EXERCISE INSTRUCTIONS:
In the answer, give the entries below exactly, from the first line through the line with "This screenshot has height=840, width=1430.", with every picture omitted.
___ DATA PROVIDED
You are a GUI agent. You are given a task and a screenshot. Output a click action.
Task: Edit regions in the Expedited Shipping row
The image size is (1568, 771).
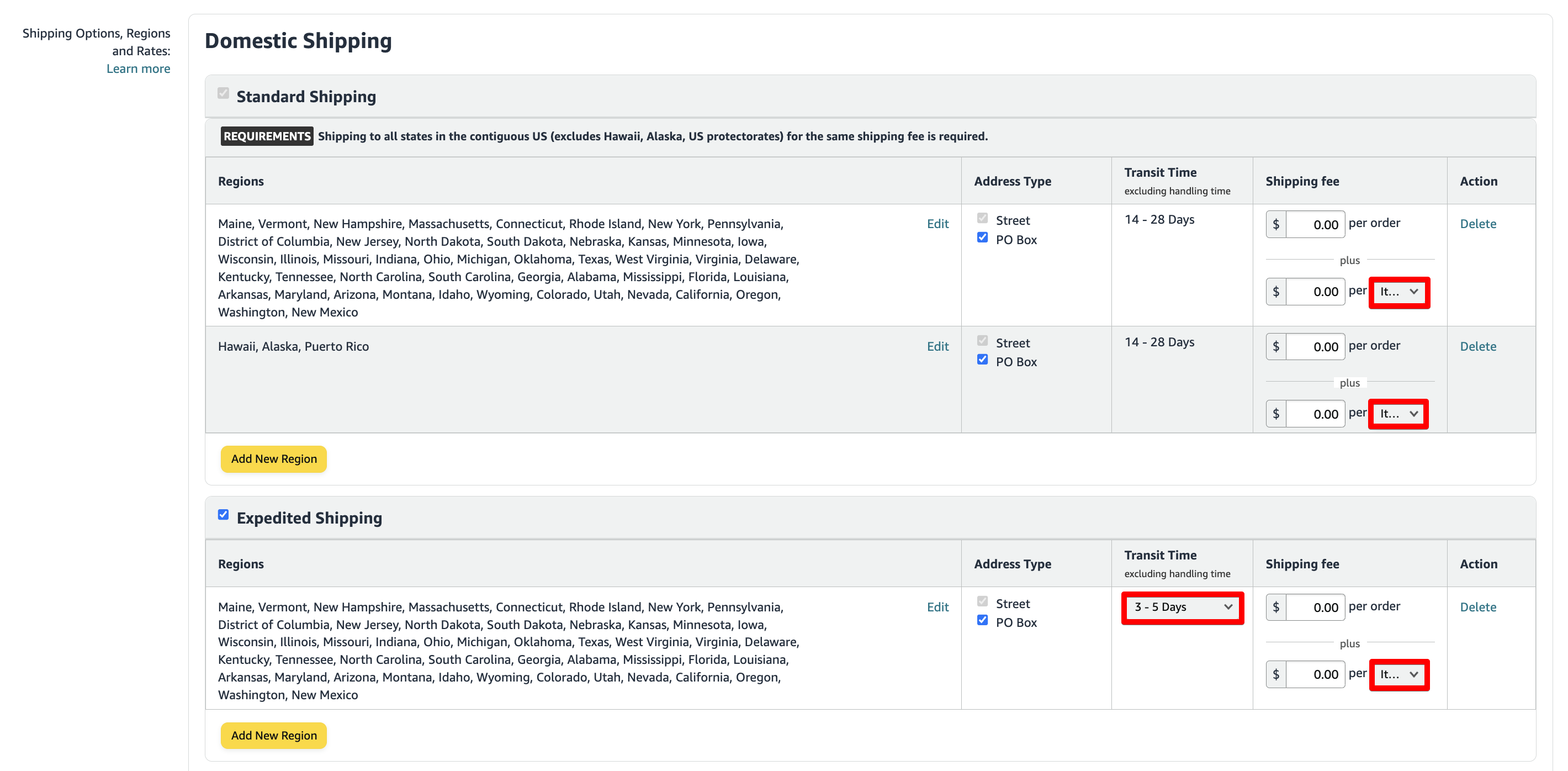(937, 606)
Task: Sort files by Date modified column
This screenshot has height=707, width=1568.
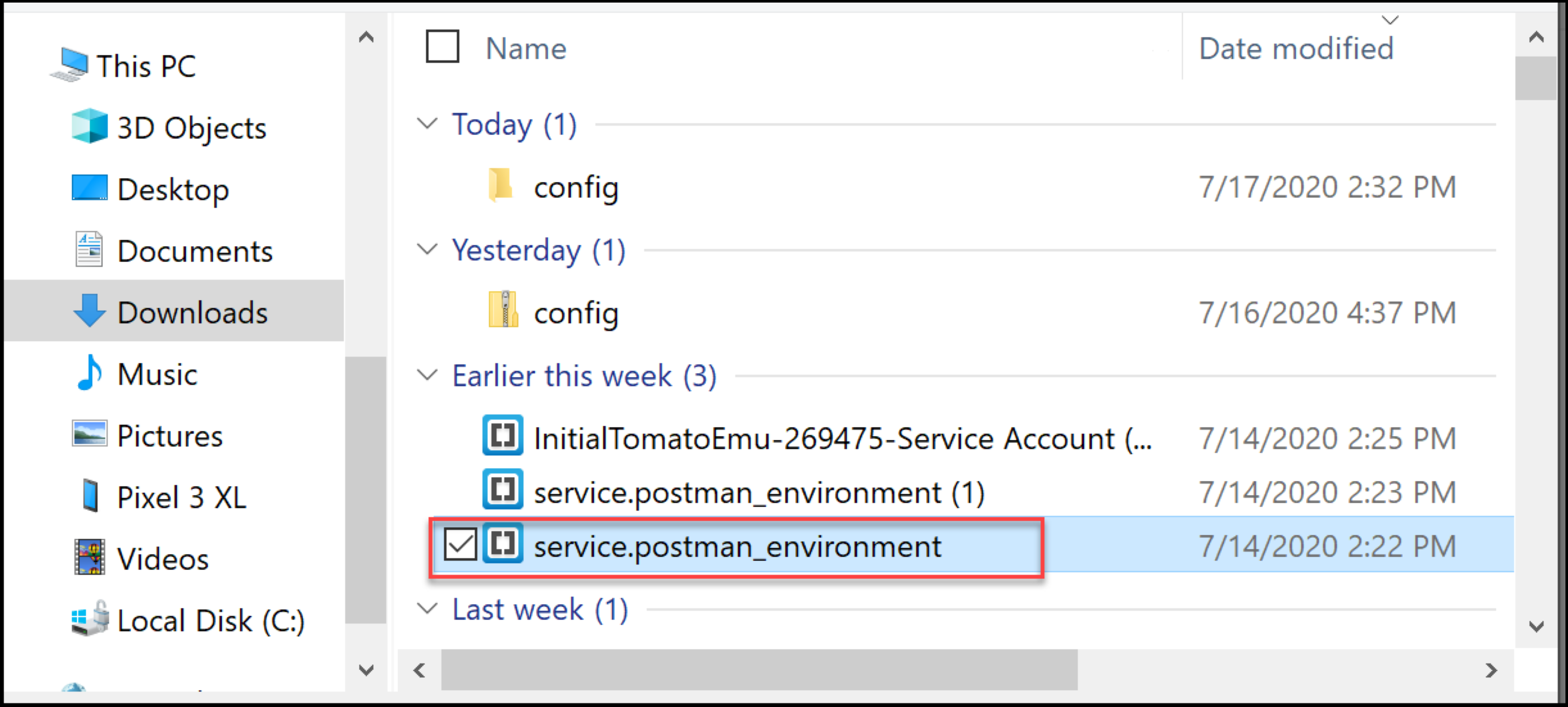Action: (1295, 49)
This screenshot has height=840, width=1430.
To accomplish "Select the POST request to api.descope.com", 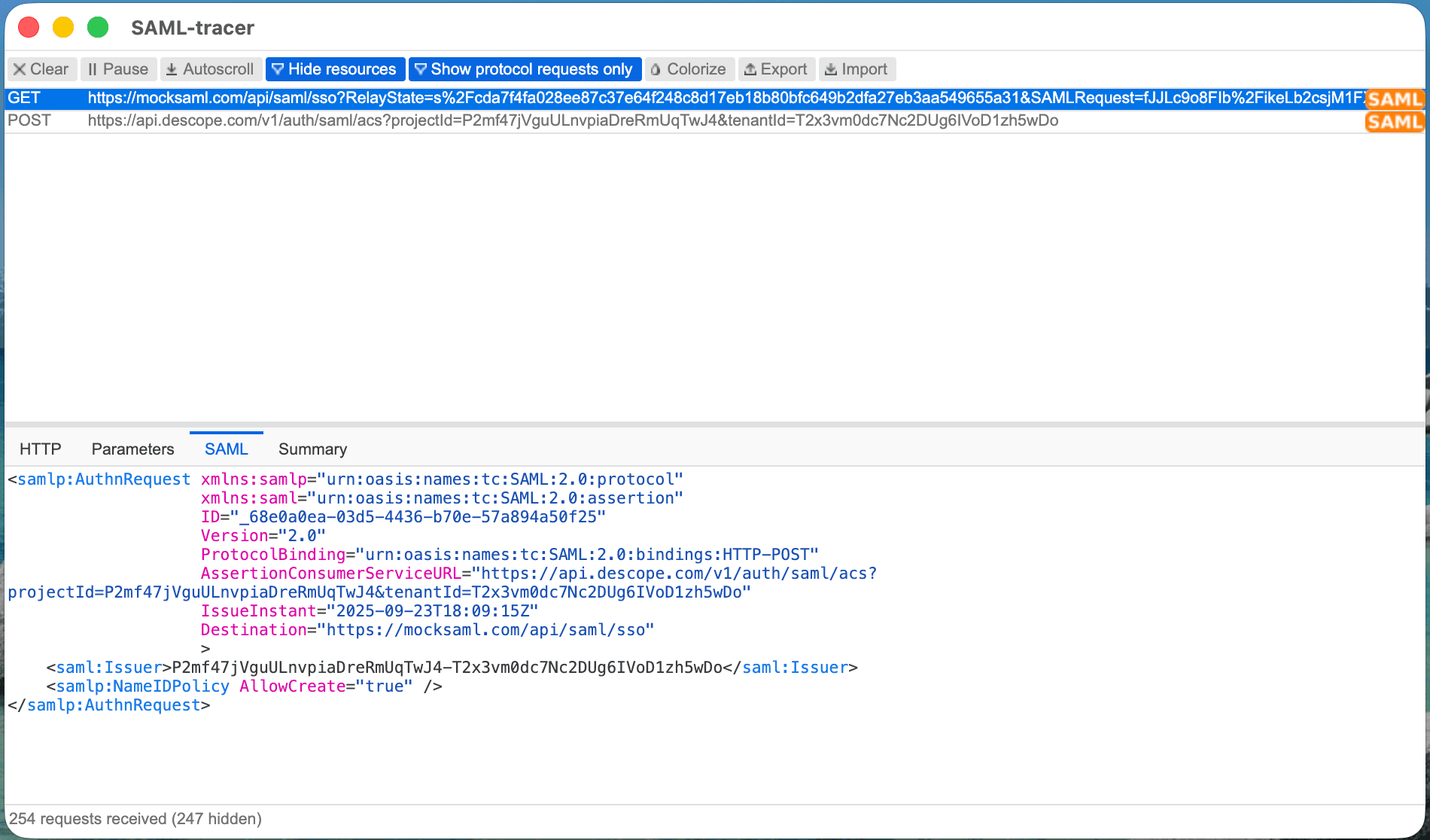I will pyautogui.click(x=527, y=120).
______
RESULT:
You are a GUI agent. You are given a task and a screenshot. Output a click action.
Task: Edit regions in the Expedited Shipping row
The image size is (1568, 771).
(937, 606)
Task: Sort files by Date modified column
This screenshot has height=707, width=1568.
Action: (1295, 49)
This screenshot has height=840, width=1430.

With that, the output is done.